Ribaltamento di un’Alfa Romeo al casello Montoro Nord: madre e due bambini ricoverati in codice giallo


Nel tardo pomeriggio di oggi, 20 maggio 2025, lungo il raccordo Avellino–Salerno, poco dopo l’uscita di Montoro Nord, un’Alfa Romeo 156 guidata da una donna ha sbandato improvvisamente, ribaltandosi su un terrapieno laterale. Con lei viaggiavano due bambini, prontamente soccorsi dal personale del 118 e trasportati in codice giallo all’ospedale “Moscati” di Avellino, dove sono stati sottoposti a tutti gli accertamenti del caso. Gli operatori sanitari hanno sottolineato che la stabilizzazione in loco è stata determinante per scongiurare esiti più gravi.
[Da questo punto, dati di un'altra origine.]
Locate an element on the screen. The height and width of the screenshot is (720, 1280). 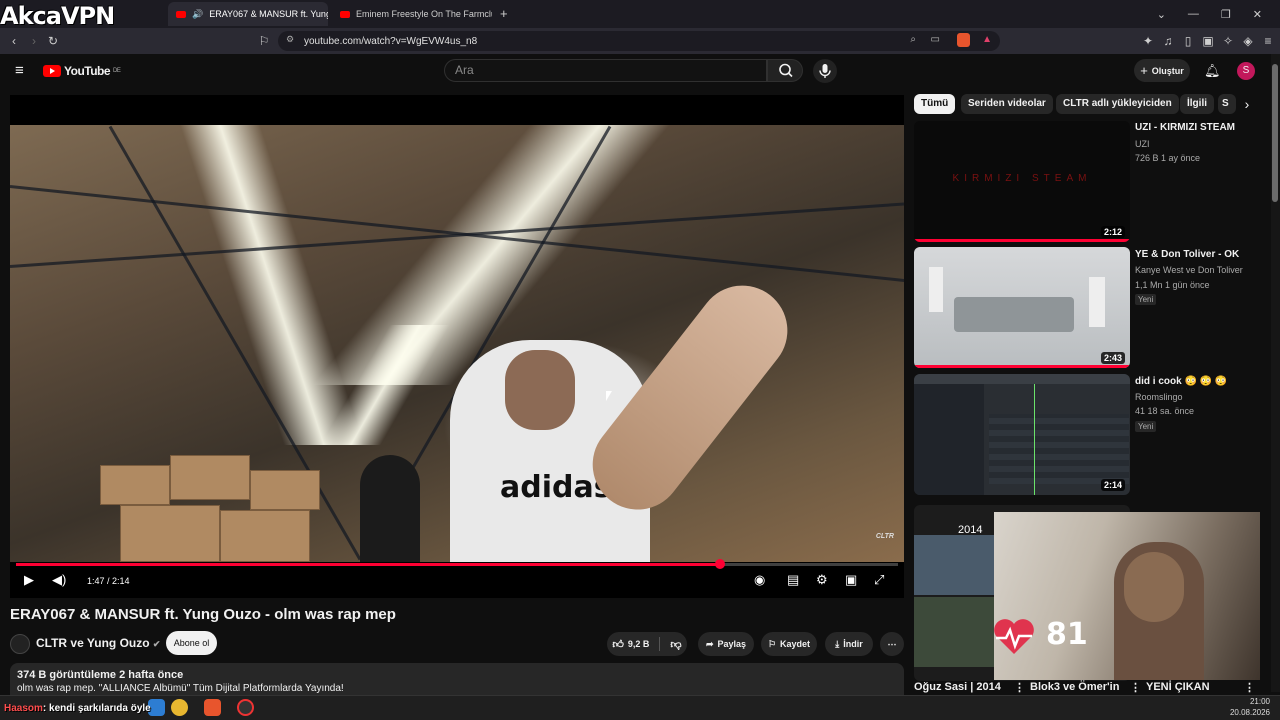
new-badge: Yeni is located at coordinates (1146, 426). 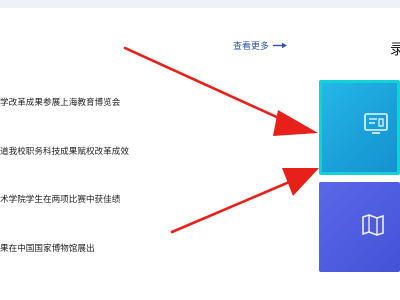 What do you see at coordinates (373, 225) in the screenshot?
I see `map-icon` at bounding box center [373, 225].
Sul luogo dell’incidente la polizia stradale ha delimitato l’area e deviato il traffico sulla corsia d’emergenza, avviando immediatamente i rilievi tecnici. Gli agenti hanno raccolto le prime testimonianze di automobilisti di passaggio e verificato le condizioni dell’asfalto, senza riscontrare il coinvolgimento di altri veicoli. L’ipotesi di un colpo di sonno o di un malfunzionamento meccanico rimane al centro delle indagini in corso.

Nel frattempo, gli addetti alla manutenzione hanno rapidamente rimosso i detriti e ripristinato la carreggiata, permettendo al raccordo di tornare alla normalità in poche ore. L’attenzione degli investigatori si è rivolta anche alle telecamere di sorveglianza e ai dati dei sistemi di assistenza alla guida installati sull’auto, per ricostruire con precisione ogni passaggio dell’incidente. Verranno inoltre esaminate eventuali condizioni meteorologiche improvvise o inefficienze degli pneumatici che potrebbero avere contribuito alla perdita di controllo.

Le autorità hanno invitato chiunque sia in possesso di filmati o fotografie del sinistro a mettersi in contatto con la polizia stradale, così da integrare le perizie tecniche con elementi utili. Nel frattempo, il comando locale ha riaffermato l’importanza del rispetto dei limiti di velocità e dell’uso corretto dei sistemi di ritenuta, ricordando come la prevenzione e la prudenza alla guida siano sempre le prime barriere contro incidenti di questo tipo.